Exercise requirements: Starting at the line with "Click the Save icon in quick access toolbar" and going on through the line with "Task: Click the CEP lookup arrows icon", reproduce each line in the records below exactly and nothing more.

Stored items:
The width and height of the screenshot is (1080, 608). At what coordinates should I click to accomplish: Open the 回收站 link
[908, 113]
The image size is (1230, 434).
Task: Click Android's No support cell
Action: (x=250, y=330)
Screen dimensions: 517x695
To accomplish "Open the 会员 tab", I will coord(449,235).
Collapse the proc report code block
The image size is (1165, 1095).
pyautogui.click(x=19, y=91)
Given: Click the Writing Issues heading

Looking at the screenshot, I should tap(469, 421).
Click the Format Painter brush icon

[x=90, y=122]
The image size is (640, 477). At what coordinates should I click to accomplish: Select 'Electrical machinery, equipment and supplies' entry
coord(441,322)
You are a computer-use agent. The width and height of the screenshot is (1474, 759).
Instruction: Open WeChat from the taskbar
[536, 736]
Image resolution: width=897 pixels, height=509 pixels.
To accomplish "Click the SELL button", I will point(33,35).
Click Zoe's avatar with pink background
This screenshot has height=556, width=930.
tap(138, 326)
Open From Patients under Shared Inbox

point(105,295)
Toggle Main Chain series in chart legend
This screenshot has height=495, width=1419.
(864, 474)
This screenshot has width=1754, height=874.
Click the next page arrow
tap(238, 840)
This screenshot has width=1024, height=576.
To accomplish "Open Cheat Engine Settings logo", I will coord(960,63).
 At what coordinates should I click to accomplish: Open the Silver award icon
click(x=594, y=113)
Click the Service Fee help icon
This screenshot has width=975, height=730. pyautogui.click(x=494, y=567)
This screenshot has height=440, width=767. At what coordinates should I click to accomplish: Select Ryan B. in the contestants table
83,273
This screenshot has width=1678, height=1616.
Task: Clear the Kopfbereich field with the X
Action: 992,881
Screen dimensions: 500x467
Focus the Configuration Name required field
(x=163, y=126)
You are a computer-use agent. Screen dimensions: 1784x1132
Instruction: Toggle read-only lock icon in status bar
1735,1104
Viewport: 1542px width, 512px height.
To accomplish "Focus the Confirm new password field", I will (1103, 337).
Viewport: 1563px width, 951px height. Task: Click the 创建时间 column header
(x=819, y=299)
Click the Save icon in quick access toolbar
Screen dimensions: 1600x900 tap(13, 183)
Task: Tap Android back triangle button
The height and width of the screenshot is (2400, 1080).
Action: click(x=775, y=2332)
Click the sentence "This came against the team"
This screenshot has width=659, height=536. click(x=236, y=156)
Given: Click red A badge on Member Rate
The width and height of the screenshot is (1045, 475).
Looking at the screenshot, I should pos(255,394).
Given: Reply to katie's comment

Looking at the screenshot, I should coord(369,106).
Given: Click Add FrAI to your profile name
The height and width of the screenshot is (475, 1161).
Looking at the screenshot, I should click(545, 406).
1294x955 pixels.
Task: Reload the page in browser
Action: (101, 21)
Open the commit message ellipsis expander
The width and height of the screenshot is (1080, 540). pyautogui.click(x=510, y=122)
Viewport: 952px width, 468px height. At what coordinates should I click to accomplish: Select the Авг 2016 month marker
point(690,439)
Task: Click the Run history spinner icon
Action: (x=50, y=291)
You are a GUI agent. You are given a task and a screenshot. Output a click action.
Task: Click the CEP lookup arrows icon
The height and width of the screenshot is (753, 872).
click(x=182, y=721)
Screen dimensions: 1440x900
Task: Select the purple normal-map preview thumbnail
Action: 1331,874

Exercise result:
Click the Save icon in quick access toolbar
Screen dimensions: 1600x900 tap(13, 183)
Task: Tap Android back triangle button
The height and width of the screenshot is (2400, 1080).
Action: click(x=775, y=2332)
Click the sentence "This came against the team"
This screenshot has width=659, height=536. click(x=236, y=156)
Given: Click red A badge on Member Rate
The width and height of the screenshot is (1045, 475).
Looking at the screenshot, I should pos(255,394).
Given: Reply to katie's comment

Looking at the screenshot, I should coord(369,106).
Given: Click Add FrAI to your profile name
The height and width of the screenshot is (475, 1161).
Looking at the screenshot, I should click(545, 406).
1294x955 pixels.
Task: Reload the page in browser
Action: (101, 21)
Open the commit message ellipsis expander
The width and height of the screenshot is (1080, 540). pyautogui.click(x=510, y=122)
Viewport: 952px width, 468px height. At what coordinates should I click to accomplish: Select the Авг 2016 month marker
point(690,439)
Task: Click the Run history spinner icon
Action: (x=50, y=291)
You are a GUI agent. You are given a task and a screenshot. Output a click action.
Task: Click the CEP lookup arrows icon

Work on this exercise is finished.